En guise d’introduction à cet entretien de l’IGR qui, pour la première fois se tenait à Metz, Richard Lioger, premier adjoint au maire de Metz chargé de l’Urbanisme, des Affaires européennes et du Tourisme, a tenu à présenter la stratégie de la ville de Metz en matière de coopération transfrontalière au sein de la Grande Région. Un espace de vie et de développement que le professeur messin se dit impatient de voir construire même si c’est parfois difficile sur le plan politique comme en témoignent les difficultés, côté français, à parler d’une seule voix sur le dossier Belval.

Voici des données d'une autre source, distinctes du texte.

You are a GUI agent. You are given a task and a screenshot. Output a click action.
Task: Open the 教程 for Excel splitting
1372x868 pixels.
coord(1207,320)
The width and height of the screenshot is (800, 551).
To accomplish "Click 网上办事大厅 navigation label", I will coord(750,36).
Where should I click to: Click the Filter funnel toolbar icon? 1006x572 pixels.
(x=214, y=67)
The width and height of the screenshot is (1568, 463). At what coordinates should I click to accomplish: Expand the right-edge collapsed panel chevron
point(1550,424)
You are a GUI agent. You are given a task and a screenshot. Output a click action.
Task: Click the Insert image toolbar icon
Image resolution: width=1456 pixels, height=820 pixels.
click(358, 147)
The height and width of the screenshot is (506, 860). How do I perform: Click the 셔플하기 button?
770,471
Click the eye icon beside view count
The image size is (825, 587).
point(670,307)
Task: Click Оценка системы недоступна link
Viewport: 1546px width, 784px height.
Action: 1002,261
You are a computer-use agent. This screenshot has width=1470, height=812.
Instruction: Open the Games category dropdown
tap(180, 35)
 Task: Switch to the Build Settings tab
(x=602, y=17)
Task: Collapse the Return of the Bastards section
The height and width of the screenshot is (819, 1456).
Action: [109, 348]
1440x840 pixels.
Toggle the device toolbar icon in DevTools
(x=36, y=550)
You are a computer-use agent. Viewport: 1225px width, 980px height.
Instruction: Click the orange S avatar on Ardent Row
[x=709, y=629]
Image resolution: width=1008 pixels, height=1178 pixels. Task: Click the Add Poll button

La stratégie messine se base dans un premier temps sur le réseau de villes Quattropole qui, grâce à des rencontres régulières entre les maires des villes de Luxembourg, Metz, Sarrebruck et Trèves, permet d’aborder des dossiers essentiels pour la structuration de la Grande Région et ce notamment en termes de métropolisation. Un autre projet transfrontalier auquel participe la ville de Metz, Lela +, regroupe Arlon, Esch/Alzette, Longwy, Luxembourg et Thionville, un territoire qui correspond aussi à l’espace de circulation des frontaliers. Ce réseau de villes plus petites mène des opérations qui servent concrètement aux frontaliers qui témoignent de la réalité de la construction de l’espace de la Grande-Région.
Pour Richard Lioger, il va de soi que les villes et les réseaux de villes sont engagés dans la construction d’un espace de coopération transfrontalière interuniversitaire et Metz a d’ailleurs apporté sa contribution au projet Interreg IV A Université de la Grande Région. A ses yeux, la qualité de la recherche doit être le fer de lance de cette université de la Grande Région. Et cet espace est pour lui pertinent en termes de développement d’une recherche de qualité dont le travail de valorisation doit être basé sur des liens avec le monde industriel, mais aussi en termes d’attractivité. Car du fait de la baisse de la démographie étudiante en France et des difficultés rencontrées par de nombreux laboratoires de recherche à recruter des jeunes chercheurs qui leur préfèrent des métiers plus rémunérateurs, il est pour lui nécessaire d’attirer des étudiants étrangers dans la Grande-Région. Et cela passe aussi par une facilitation de la circulation au sein de cet espace, y compris par l’intermédiaire de bourses.
Vincent Meyer, vice-président des relations internationales de l’Université Paul Verlaine de Metz, s’est pour sa part réjoui du soutien actif dont faisait preuve la ville de Metz à tous les développements en faveur de la coopération au sein de la Grande Région et en particulier dans le domaine universitaire. Le projet d’université de Lorraine, qui offre une vision coordonnée d’un territoire universitaire, prend place aux côtés du projet d’université de la Grande Région (UGR), lequel est à ses yeux un des projets les plus prometteurs et les plus fédérateurs. Les objectifs de l’UGR, il les résume en trois mots clefs : fédérer, structurer et innover. Et la pertinence du projet est évidente au vu de l’effet qu’il fait quand il le présente au-delà des frontières de l’UE, en Chine par exemple. Seule ombre peut-être à l’attractivité du dispositif qui est en cours de développement, c’est finalement le nom de "Grande Région", un intitulé qu’il est difficile de comprendre et d’appréhender quand on se place à l’autre bout du monde.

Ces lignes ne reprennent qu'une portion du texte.